Photo: Getty Images
The thing about being eaten alive by insects is you know it’ll happen at the most inopportune time. You know it won’t happen when you’re eating right and doing your little exercises, mentally bolstered and prepared for life’s cosmic jokes. No, it’s clearly going to happen when work’s getting massively on top, or the night before that sexy date you’ve somehow landed. You see, bed bugs are the eternal bogeyman of the mattress. And they’re so back.
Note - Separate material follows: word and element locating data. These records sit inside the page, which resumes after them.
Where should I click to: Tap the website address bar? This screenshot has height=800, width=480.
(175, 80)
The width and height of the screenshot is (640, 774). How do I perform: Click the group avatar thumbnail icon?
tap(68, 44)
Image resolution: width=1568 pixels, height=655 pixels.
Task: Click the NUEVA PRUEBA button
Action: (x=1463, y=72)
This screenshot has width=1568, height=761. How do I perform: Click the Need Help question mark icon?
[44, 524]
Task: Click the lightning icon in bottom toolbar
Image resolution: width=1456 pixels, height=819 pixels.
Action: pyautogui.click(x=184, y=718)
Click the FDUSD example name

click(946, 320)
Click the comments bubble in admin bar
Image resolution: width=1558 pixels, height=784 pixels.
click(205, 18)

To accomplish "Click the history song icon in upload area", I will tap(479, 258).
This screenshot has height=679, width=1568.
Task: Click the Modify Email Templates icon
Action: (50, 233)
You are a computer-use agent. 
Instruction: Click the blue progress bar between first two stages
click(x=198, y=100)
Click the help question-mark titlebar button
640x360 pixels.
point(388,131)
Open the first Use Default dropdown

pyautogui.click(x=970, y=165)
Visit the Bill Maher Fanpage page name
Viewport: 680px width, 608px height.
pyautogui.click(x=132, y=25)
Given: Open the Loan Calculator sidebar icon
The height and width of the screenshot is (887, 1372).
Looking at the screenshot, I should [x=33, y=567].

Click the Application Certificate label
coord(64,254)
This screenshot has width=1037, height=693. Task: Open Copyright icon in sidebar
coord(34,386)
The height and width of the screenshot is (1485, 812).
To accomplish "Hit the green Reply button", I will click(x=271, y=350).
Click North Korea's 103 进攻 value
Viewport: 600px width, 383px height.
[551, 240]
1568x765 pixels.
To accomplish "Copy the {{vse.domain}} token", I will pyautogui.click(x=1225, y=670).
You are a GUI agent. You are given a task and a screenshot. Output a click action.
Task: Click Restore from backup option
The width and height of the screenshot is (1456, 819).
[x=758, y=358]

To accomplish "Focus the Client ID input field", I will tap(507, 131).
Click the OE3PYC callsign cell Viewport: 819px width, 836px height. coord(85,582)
The little guys are tearing through France, popping up everywhere, and not just in Gallic boudoirs. They’re on public transport, in the cinemas, in your nightmares. Though the whole country’s going through it, Paris has reportedly been most affected as gnarly photos and videos circulate of infested Parisian infrastructure.At the end of September, French officials moved to allay fears, because there are fears: There’s no purer, more crystalline fear, in fact, than these bloodsucking, oval-bodied little guys. "To reassure and protect”, French transport minister Clement Beaune posted Friday on X, formerly known as Twitter, that he would “bring together transport operators next week to provide information on the actions undertaken and act in the interests of passengers”.Despite the government launching a campaign in 2020 to help tackle the infestation, France’s bed bug problem is an ongoing political issue. It’s an especially pressing one for French president Emmanual Macron’s government, with the Paris 2024 Summer Olympics coming into view – not to mention the 2023 Rugby World Cup, which has already started.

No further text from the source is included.